Skyline v1.0.0-beta Crucible and Panorama

earthgecko

unread,

Jul 17, 2016, 9:36:15 AM7/17/16

to skyline-dev

If anyone is interested there is a new version of Skyline available with a lot of new stuff.

It is really too much detail to go into in a post here, but the highlights:

- Much improved Analyzer performance
- Ad-hoc analysis with Crucible
- Panorama - an anomalies database
- A bit of a redesign of the Webapp UI with update to all the js libraries and some new endpoints
- Full Python sphinx documentation
- Set up for Python virtualenv and 2.7.11/12 compliant
- Upgrade of the all requirements including pandas 0.18.1

See:

- https://github.com/earthgecko/skyline

Full details at readthedocs - http://earthgecko-skyline.readthedocs.io/en/latest/

Regards
Gary

bl...@tenfold.com

unread,

Jul 21, 2016, 11:55:11 PM7/21/16

to skyline-dev

Hey Gary,

Great work on this. Glad to see someone is pushing the project forward.

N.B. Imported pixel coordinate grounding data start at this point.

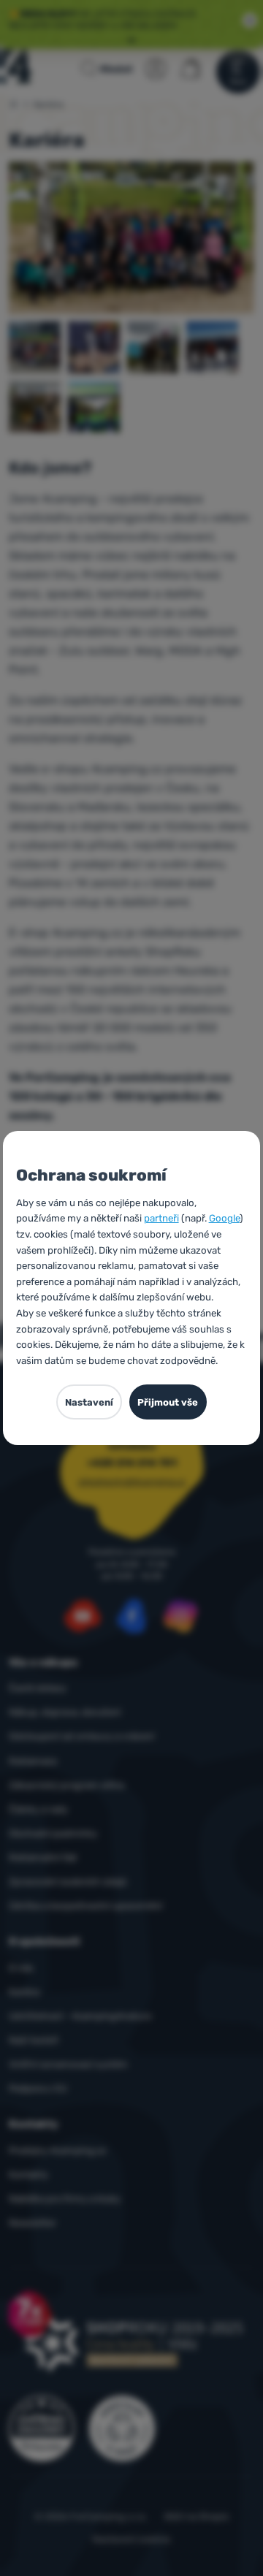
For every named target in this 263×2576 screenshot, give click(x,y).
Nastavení (89, 1402)
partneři (161, 1218)
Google (224, 1218)
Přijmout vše (167, 1402)
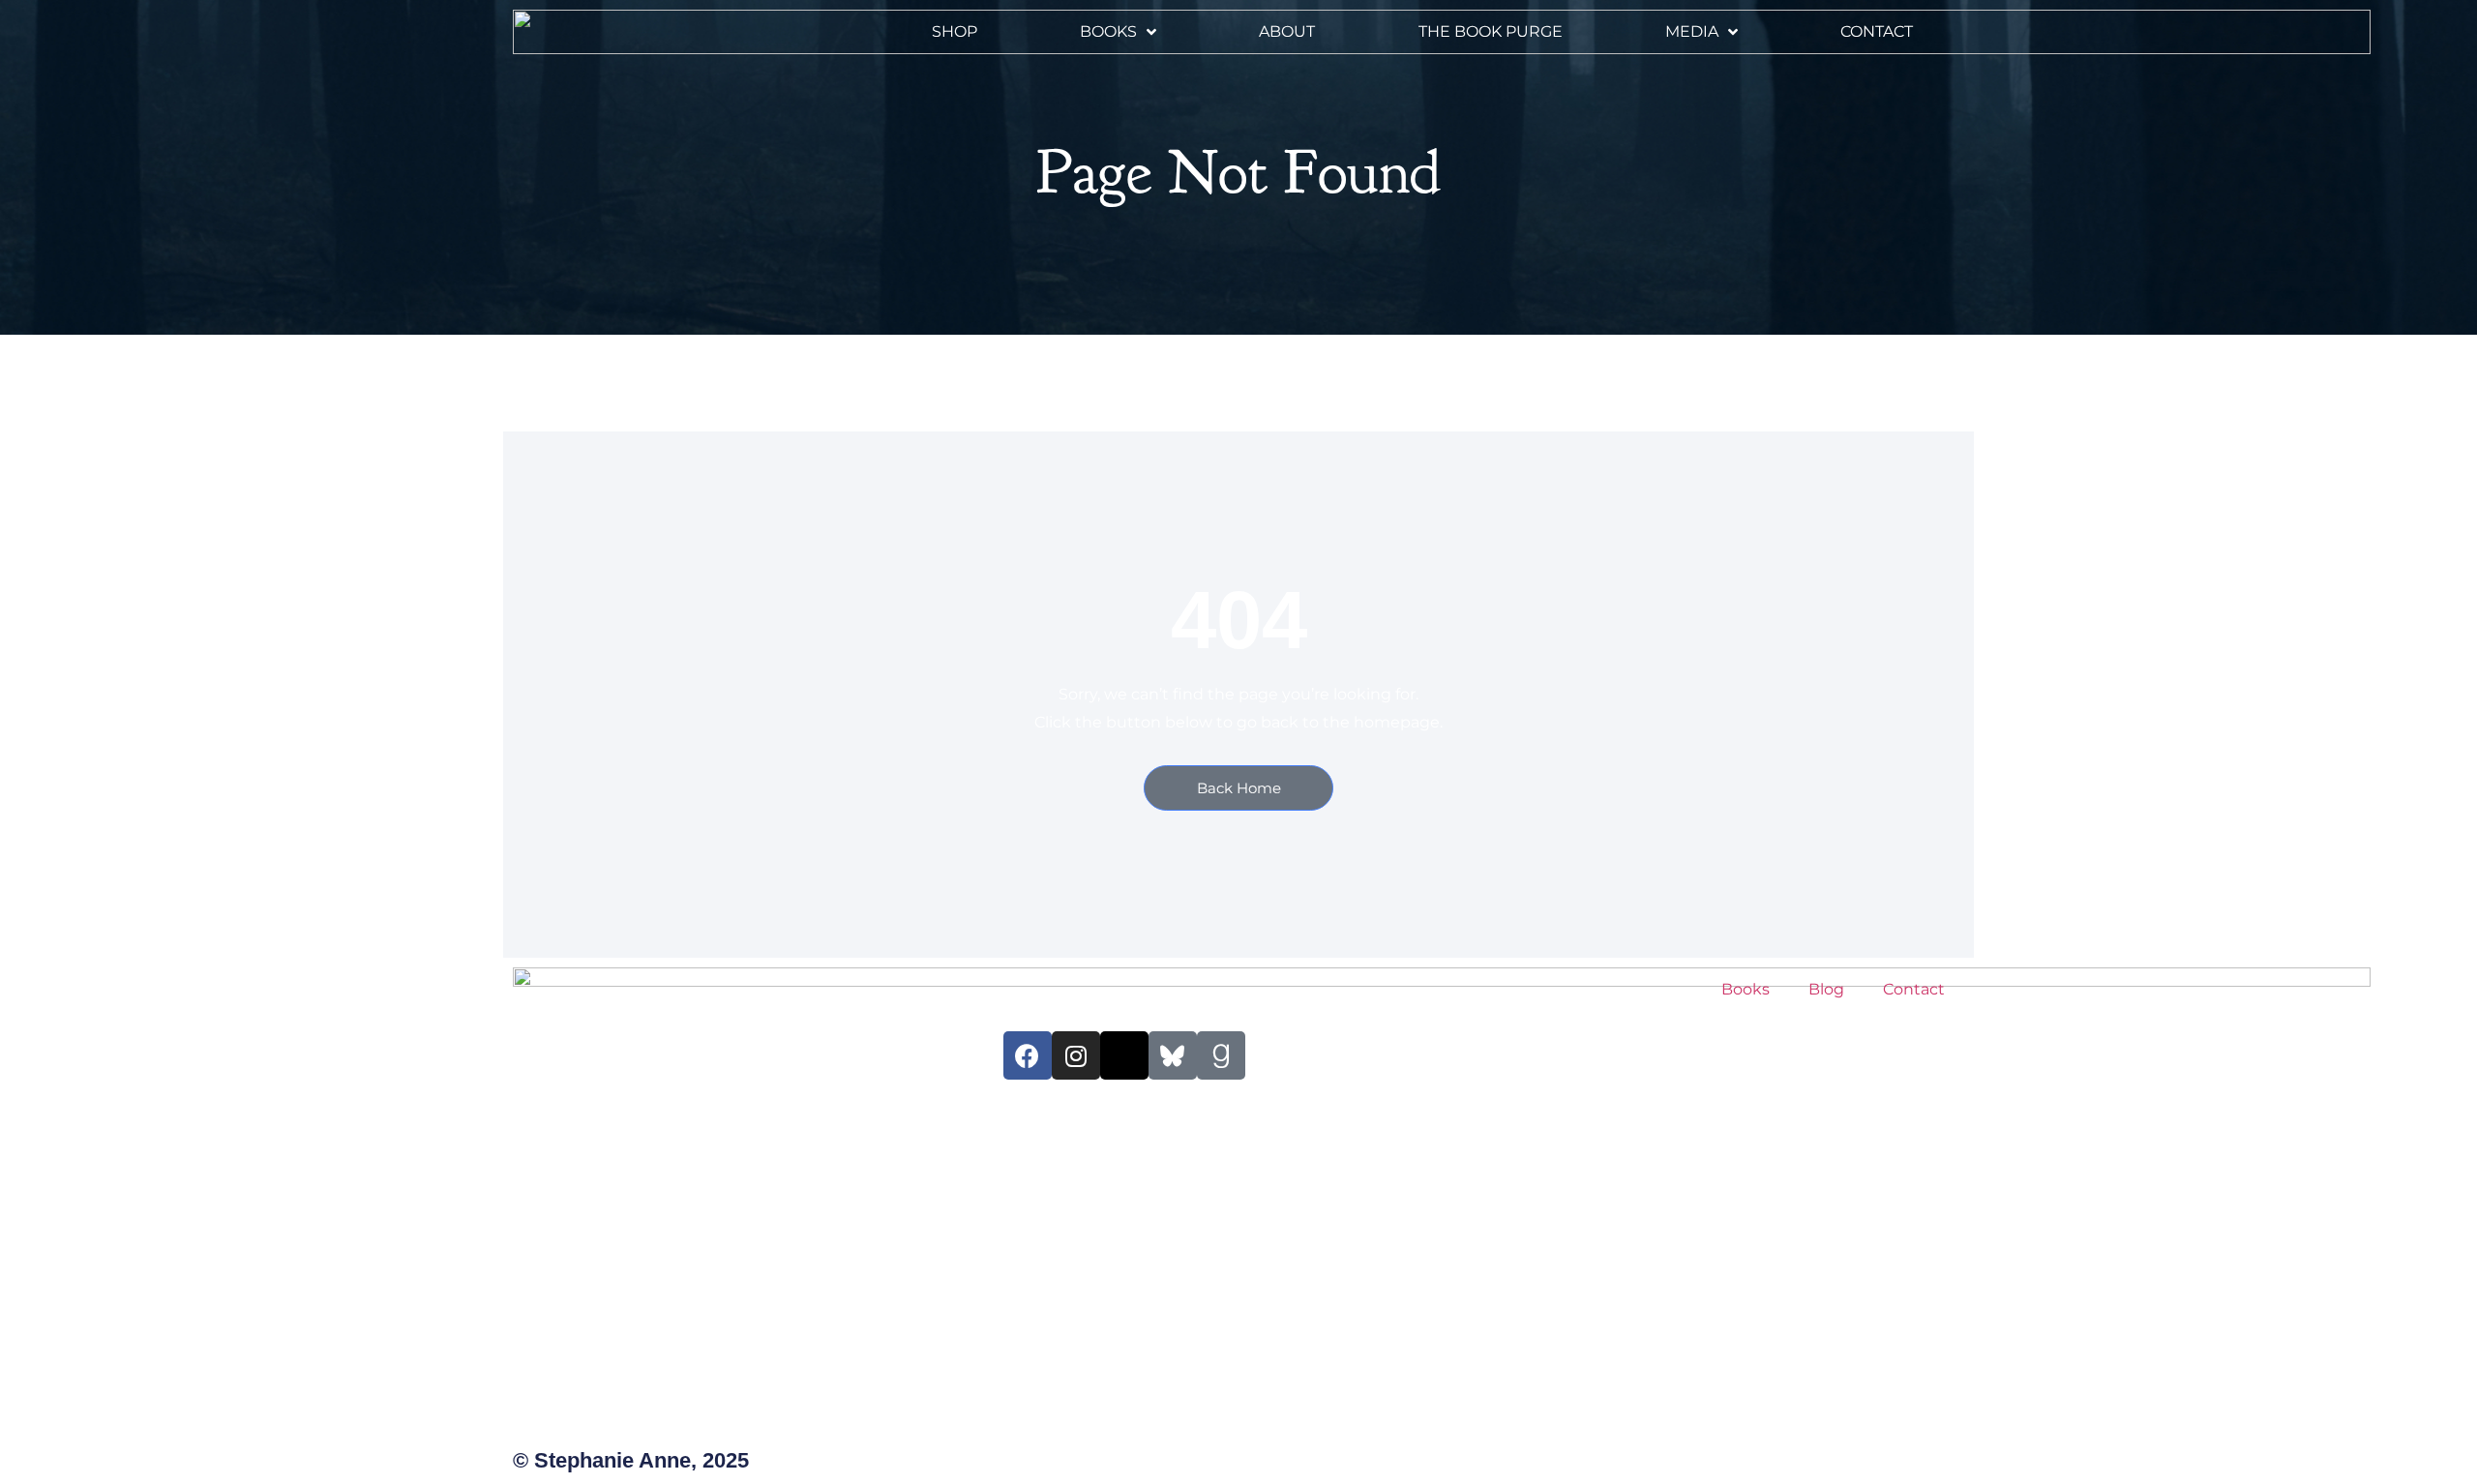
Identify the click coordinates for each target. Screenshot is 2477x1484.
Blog (1826, 989)
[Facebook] (1027, 1055)
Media (1691, 31)
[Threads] (1124, 1055)
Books (1108, 31)
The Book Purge (1490, 31)
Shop (954, 31)
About (1287, 31)
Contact (1876, 31)
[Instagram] (1076, 1055)
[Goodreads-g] (1221, 1055)
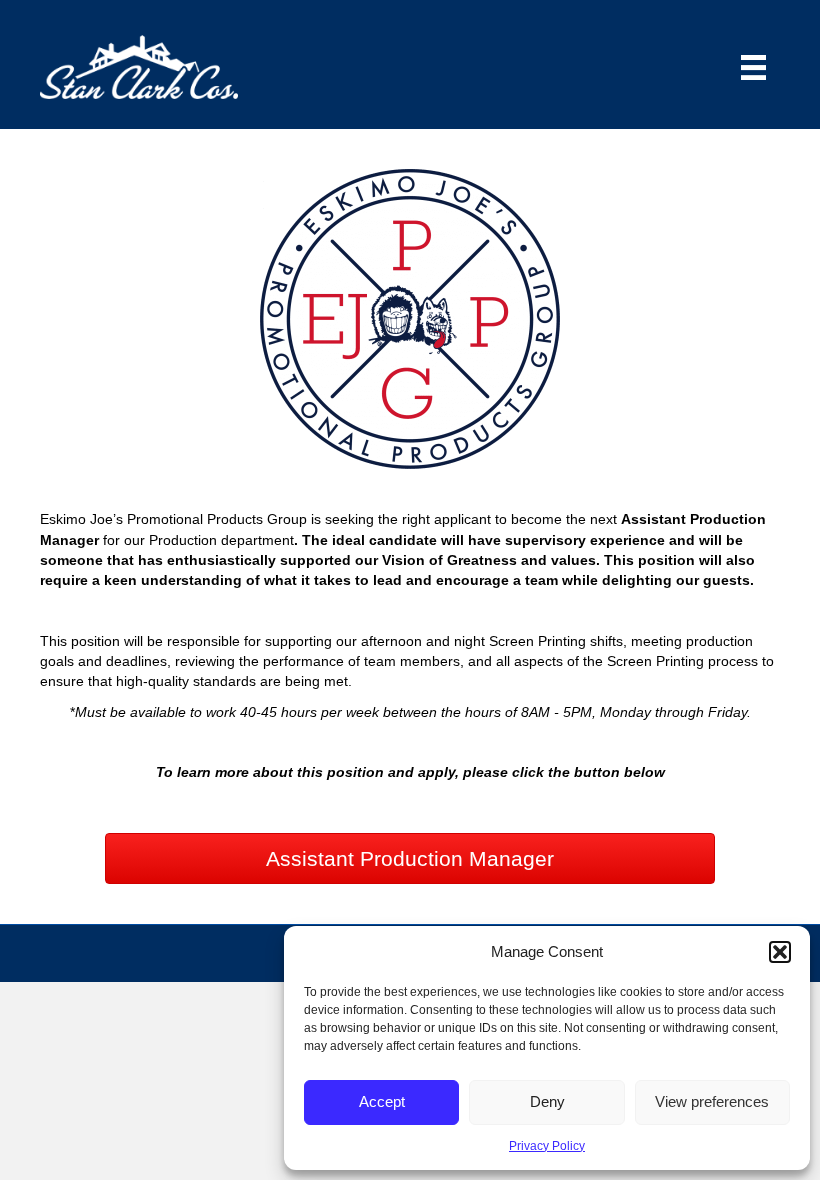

One suggestion on the docs. As someone considering installing your improvements... it's unclear how I'll be interacting with these new "Analyzers" (Mirage and Boundary). Will they feed into the list of anomalies just like the ones created by the original "Analyzer"?

A screen shot on the WebApp page of the UI changes would be really helpful.

Thanks,

~blake

earthgecko

unread,

Jul 22, 2016, 6:14:59 AM7/22/16

to skyline-dev

Hi Blake

Thanks for the feedback

> One suggestion on the docs. As someone considering installing your improvements... it's unclear how I'll be interacting with these new "Analyzers" (Mirage and Boundary). Will they feed into the list of anomalies just like the ones created by the original "Analyzer"?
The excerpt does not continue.